Ridulfo from Name Origin Research: Recorded in over fifty different spellings including
as examples Rolf, Roffe, Ruff and Ruffell in England, Rudolf and Rotlauf in Germany,
Rohlf in Switzerland, Ridulfo and Firidolfi in Italy, and Roelof in the Netherlands,
this is a surname of pre 7th century Nordic-Viking origins. It derives ultimately
from the personal name 'Hrodwulf', itself from the period in history known as The
Dark Ages, when names were largely pagan in ancestry, and tended to extoll the undoubted
virtues of godliness, strength and purpose. This particular name was composed of
the elements "hrod", meaning "renown" and "wulf", literally the wolf, and originally
may have referred to a particular warrior or chieftain. In the Norse language the
contracted form was "Hrolfr", and in Danish and Swedish "Rolf", and it was in these
forms that they reached Northern Europe in the 8th century. It is not absolutely
certain as to the first recording date of the hereditary surname, but it was amongst
the earliest of all surnames. Examples taken from authentic rolls and charters of
the medieval period include: Johan Rodolfi of Hamburg, Germany, in 1252, Robert Rolf,
of Battle, in the county of Sussex, England, in 1272, Jakob Rufi, given as being
a priest in Zurich, Switzerland, in the year 1300, and Johan Rudolf of Andelshoven,
Germany, in 1332. In the church registers of London, England, the marriage of John
Roffe and Elizabeth Blythe was recorded at St. Stephan's, Coleman Street, on November
3rd 1560. Surnames became necessary when governments introduced personal taxation.

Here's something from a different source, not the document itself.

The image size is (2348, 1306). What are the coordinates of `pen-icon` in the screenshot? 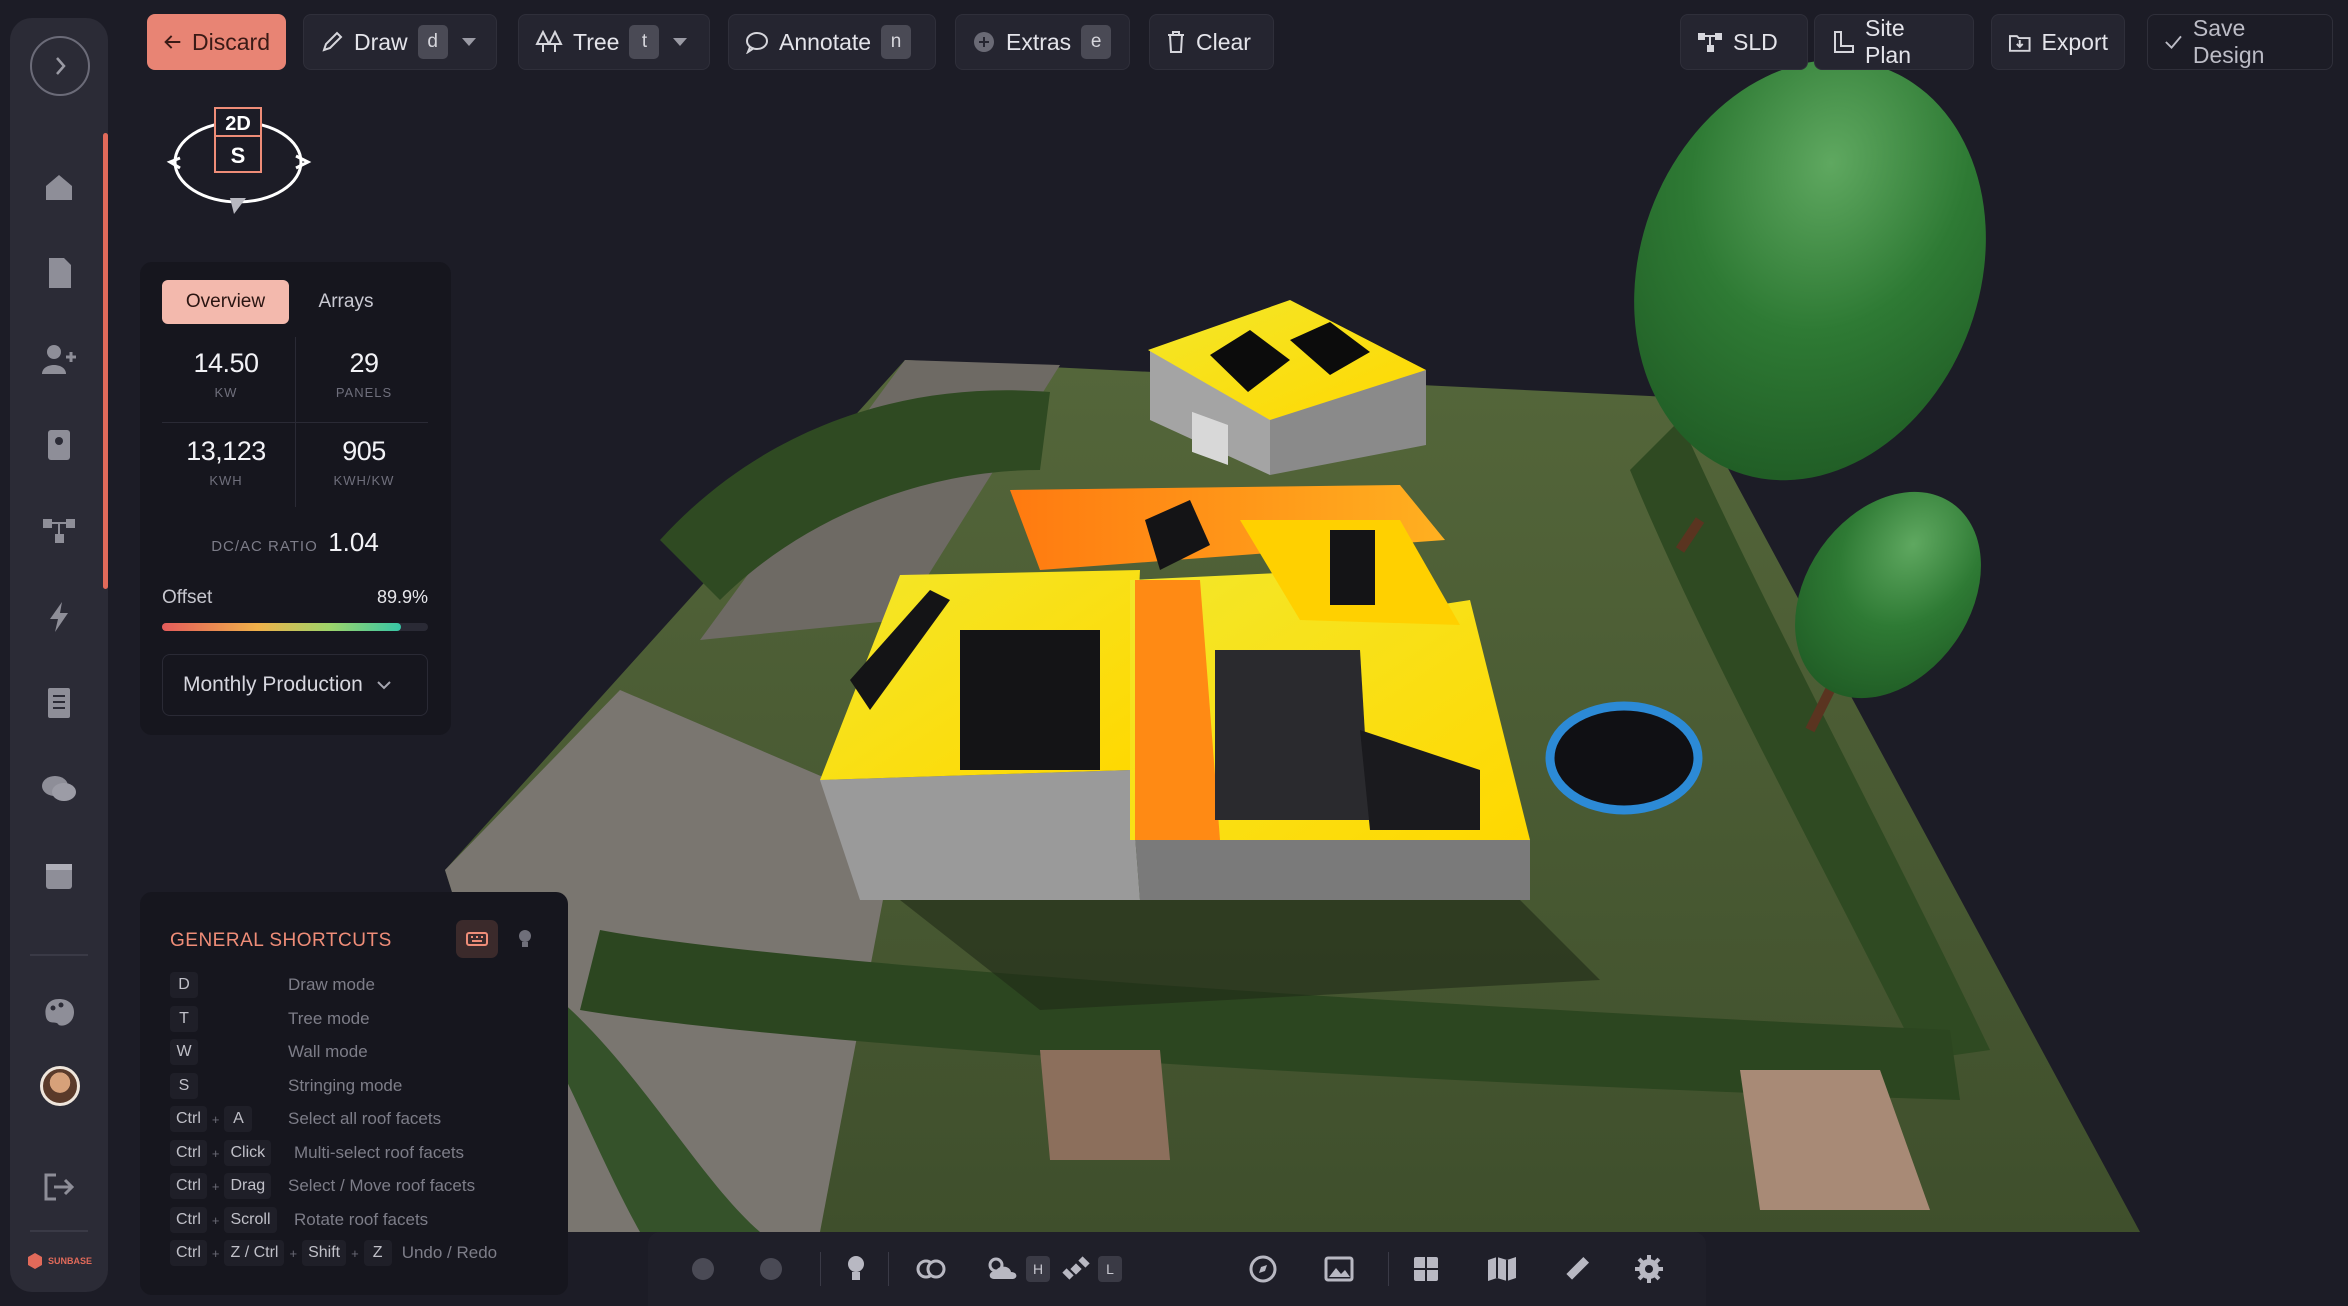 It's located at (332, 42).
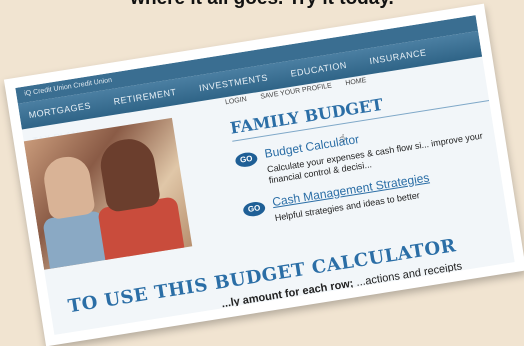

Throughout the centuries, surnames in every country have continued to "develop",
often leading to astonishing variants of the original spelling.
Stefano Ridulfo is working on the early history of the Ridulfo's. Thus far, he says
that the Ridulfo's arrived in Sicily after 1070 when the Normans invaded the island
with King Ruggero, and probably more arrived after 1230 when King Federico II moved
in many Christian people to replace the Arabs. He has also found in the Archive
of Palermo some documents from 1200 about Ridulfo's leaving at that time from close
to the city of Messina. (I now presume he means “Ridolfo’s”).
Variants – In the US in the 1920’s and 30’s, it was not uncommon for Italians to
“Americanize” their names, spelling it more phonetically, in hopes of making it easier
to get a job, or to spell. Two of my great-grandfather’s three sons (including my
own grandfather) changed to Ridulfo to Ridolph, while one changed his to just Ridolf.
Several of the DeKalb Ridulfo’s changed theirs to Ridulph.
Beware of websites that advertise providing (i.e. for purchase) “your family crest”.
Other than some European royalty, I would be quite dubious of any kind of family
crest or coat of arms attributed to most surnames.